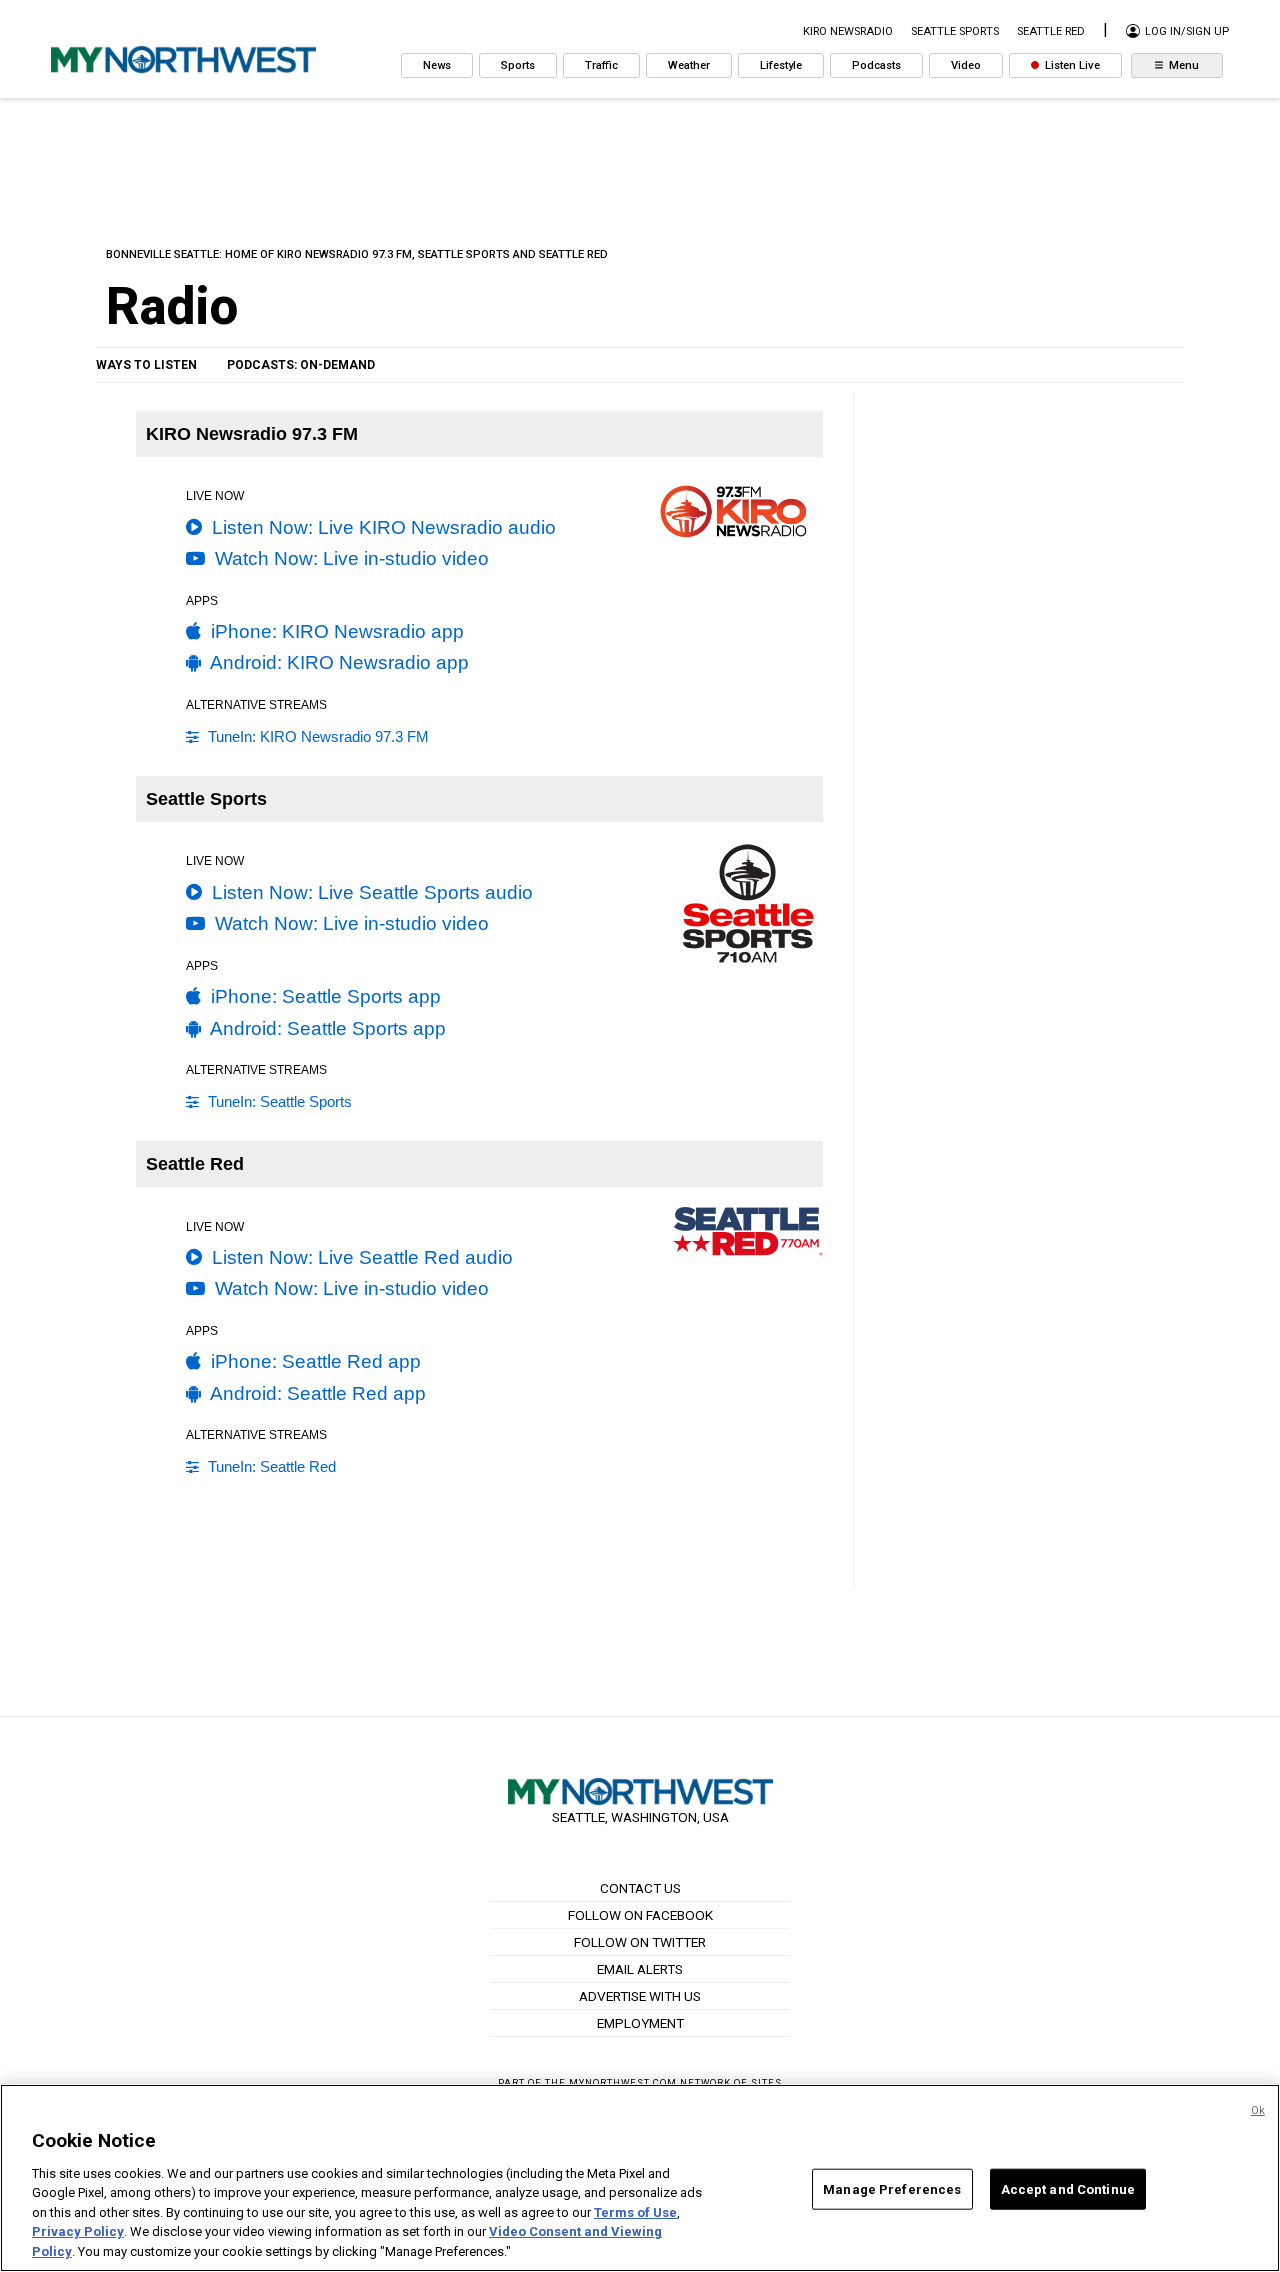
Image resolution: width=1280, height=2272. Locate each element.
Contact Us (640, 1888)
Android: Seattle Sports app (326, 1028)
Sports (518, 65)
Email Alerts (640, 1969)
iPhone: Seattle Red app (313, 1361)
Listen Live (1071, 65)
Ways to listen (146, 365)
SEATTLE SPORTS (955, 31)
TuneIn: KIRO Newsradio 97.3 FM (316, 736)
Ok (1258, 2110)
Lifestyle (781, 65)
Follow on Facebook (640, 1915)
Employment (640, 2023)
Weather (689, 65)
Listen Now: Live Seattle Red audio (360, 1257)
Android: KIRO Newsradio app (337, 662)
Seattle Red (1051, 31)
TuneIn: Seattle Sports (278, 1101)
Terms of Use (635, 2212)
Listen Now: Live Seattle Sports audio (370, 892)
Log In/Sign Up (1185, 31)
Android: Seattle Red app (316, 1393)
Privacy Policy (78, 2232)
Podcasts (876, 65)
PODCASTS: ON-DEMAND (301, 365)
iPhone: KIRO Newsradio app (335, 631)
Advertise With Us (640, 1996)
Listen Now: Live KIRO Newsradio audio (381, 527)
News (437, 65)
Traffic (601, 65)
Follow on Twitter (640, 1942)
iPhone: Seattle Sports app (323, 996)
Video (966, 65)
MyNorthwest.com (623, 2082)
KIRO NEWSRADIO (848, 31)
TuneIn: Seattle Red (270, 1466)
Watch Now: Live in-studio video (349, 558)
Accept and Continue (1068, 2188)
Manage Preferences (892, 2188)
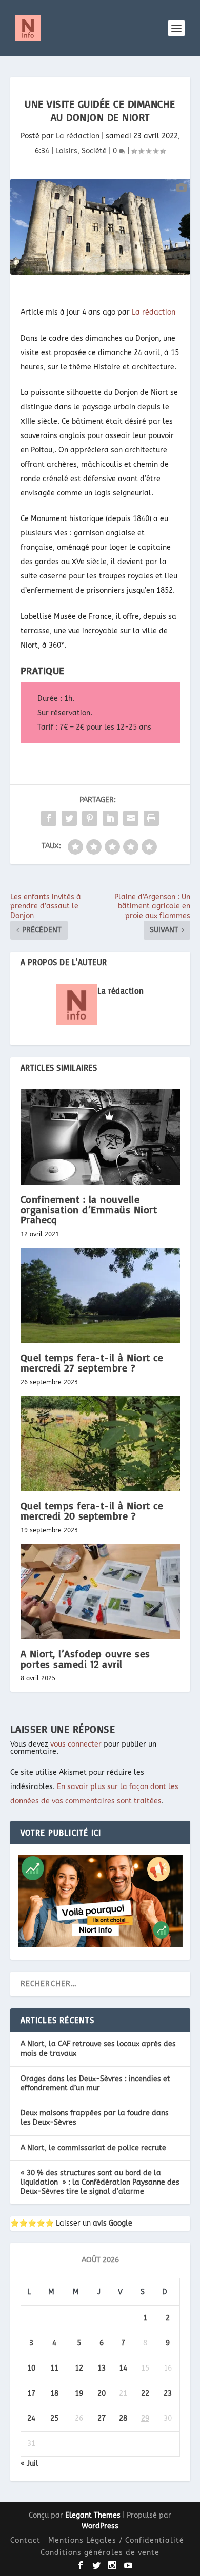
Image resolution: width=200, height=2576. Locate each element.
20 (101, 2393)
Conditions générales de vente (100, 2552)
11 (54, 2368)
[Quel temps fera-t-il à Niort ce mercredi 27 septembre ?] (100, 1295)
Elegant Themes (93, 2515)
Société (94, 151)
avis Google (112, 2223)
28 (123, 2418)
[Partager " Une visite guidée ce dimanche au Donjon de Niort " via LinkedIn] (110, 818)
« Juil (29, 2463)
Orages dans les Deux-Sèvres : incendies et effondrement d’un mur (95, 2083)
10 (31, 2368)
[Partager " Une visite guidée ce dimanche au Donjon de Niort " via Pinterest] (89, 818)
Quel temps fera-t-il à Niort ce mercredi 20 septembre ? (92, 1510)
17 (31, 2393)
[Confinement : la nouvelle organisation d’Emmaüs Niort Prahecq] (100, 1137)
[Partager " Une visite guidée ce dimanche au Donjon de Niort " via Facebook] (48, 818)
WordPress (100, 2526)
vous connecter (76, 1744)
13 (101, 2368)
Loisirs (66, 151)
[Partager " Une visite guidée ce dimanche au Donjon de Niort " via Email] (131, 818)
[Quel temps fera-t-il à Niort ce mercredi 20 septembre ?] (100, 1443)
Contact (25, 2540)
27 (101, 2418)
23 (168, 2393)
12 (79, 2368)
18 (54, 2393)
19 (79, 2393)
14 (123, 2368)
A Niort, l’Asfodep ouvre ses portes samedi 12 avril (85, 1658)
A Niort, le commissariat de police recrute (93, 2148)
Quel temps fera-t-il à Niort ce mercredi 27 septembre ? (92, 1362)
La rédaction (77, 136)
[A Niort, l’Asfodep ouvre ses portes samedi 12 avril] (100, 1591)
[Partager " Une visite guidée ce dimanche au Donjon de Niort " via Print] (151, 818)
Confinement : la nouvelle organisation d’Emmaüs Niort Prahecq (89, 1209)
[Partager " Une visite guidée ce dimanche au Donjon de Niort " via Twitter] (69, 818)
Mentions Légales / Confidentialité (116, 2540)
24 (31, 2418)
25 (54, 2418)
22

> **THE PROBLEM**
Print out the material verbatim, skipping pictures.

> **SOLUTION FOR THIS PROBLEM**
Image resolution: width=1280, height=2272. Locate each element.
Contact Us (640, 1888)
Android: Seattle Sports app (326, 1028)
Sports (518, 65)
Email Alerts (640, 1969)
iPhone: Seattle Red app (313, 1361)
Listen Live (1071, 65)
Ways to listen (146, 365)
SEATTLE SPORTS (955, 31)
TuneIn: KIRO Newsradio 97.3 FM (316, 736)
Ok (1258, 2110)
Lifestyle (781, 65)
Follow on Facebook (640, 1915)
Employment (640, 2023)
Weather (689, 65)
Listen Now: Live Seattle Red audio (360, 1257)
Android: KIRO Newsradio app (337, 662)
Seattle Red (1051, 31)
TuneIn: Seattle Sports (278, 1101)
Terms of Use (635, 2212)
Listen Now: Live Seattle Sports audio (370, 892)
Log In/Sign Up (1185, 31)
Android: Seattle Red app (316, 1393)
Privacy Policy (78, 2232)
Podcasts (876, 65)
PODCASTS: ON-DEMAND (301, 365)
iPhone: KIRO Newsradio app (335, 631)
Advertise With Us (640, 1996)
Listen Now: Live KIRO Newsradio audio (381, 527)
News (437, 65)
Traffic (601, 65)
Follow on Twitter (640, 1942)
iPhone: Seattle Sports app (323, 996)
Video (966, 65)
MyNorthwest.com (623, 2082)
KIRO NEWSRADIO (848, 31)
TuneIn: Seattle Red (270, 1466)
Watch Now: Live in-studio video (349, 558)
Accept and Continue (1068, 2188)
Manage Preferences (892, 2188)
Image resolution: width=200, height=2576. Locate each element.
20 (101, 2393)
Conditions générales de vente (100, 2552)
11 (54, 2368)
[Quel temps fera-t-il à Niort ce mercredi 27 septembre ?] (100, 1295)
Elegant Themes (93, 2515)
Société (94, 151)
avis Google (112, 2223)
28 (123, 2418)
[Partager " Une visite guidée ce dimanche au Donjon de Niort " via LinkedIn] (110, 818)
« Juil (29, 2463)
Orages dans les Deux-Sèvres : incendies et effondrement d’un mur (95, 2083)
10 (31, 2368)
[Partager " Une visite guidée ce dimanche au Donjon de Niort " via Pinterest] (89, 818)
Quel temps fera-t-il à Niort ce mercredi 20 septembre ? (92, 1510)
17 (31, 2393)
[Confinement : la nouvelle organisation d’Emmaüs Niort Prahecq] (100, 1137)
[Partager " Une visite guidée ce dimanche au Donjon de Niort " via Facebook] (48, 818)
WordPress (100, 2526)
vous connecter (76, 1744)
13 (101, 2368)
Loisirs (66, 151)
[Partager " Une visite guidée ce dimanche au Donjon de Niort " via Email] (131, 818)
[Quel temps fera-t-il à Niort ce mercredi 20 septembre ?] (100, 1443)
Contact (25, 2540)
27 (101, 2418)
23 (168, 2393)
12 (79, 2368)
18 (54, 2393)
19 (79, 2393)
14 (123, 2368)
A Niort, l’Asfodep ouvre ses portes samedi 12 avril (85, 1658)
A Niort, le commissariat de police recrute (93, 2148)
Quel temps fera-t-il à Niort ce mercredi 27 septembre ? (92, 1362)
La rédaction (77, 136)
[A Niort, l’Asfodep ouvre ses portes samedi 12 avril] (100, 1591)
[Partager " Une visite guidée ce dimanche au Donjon de Niort " via Print] (151, 818)
Confinement : la nouvelle organisation d’Emmaüs Niort Prahecq (89, 1209)
[Partager " Une visite guidée ce dimanche au Donjon de Niort " via Twitter] (69, 818)
Mentions Légales / Confidentialité (116, 2540)
24 (31, 2418)
25 (54, 2418)
22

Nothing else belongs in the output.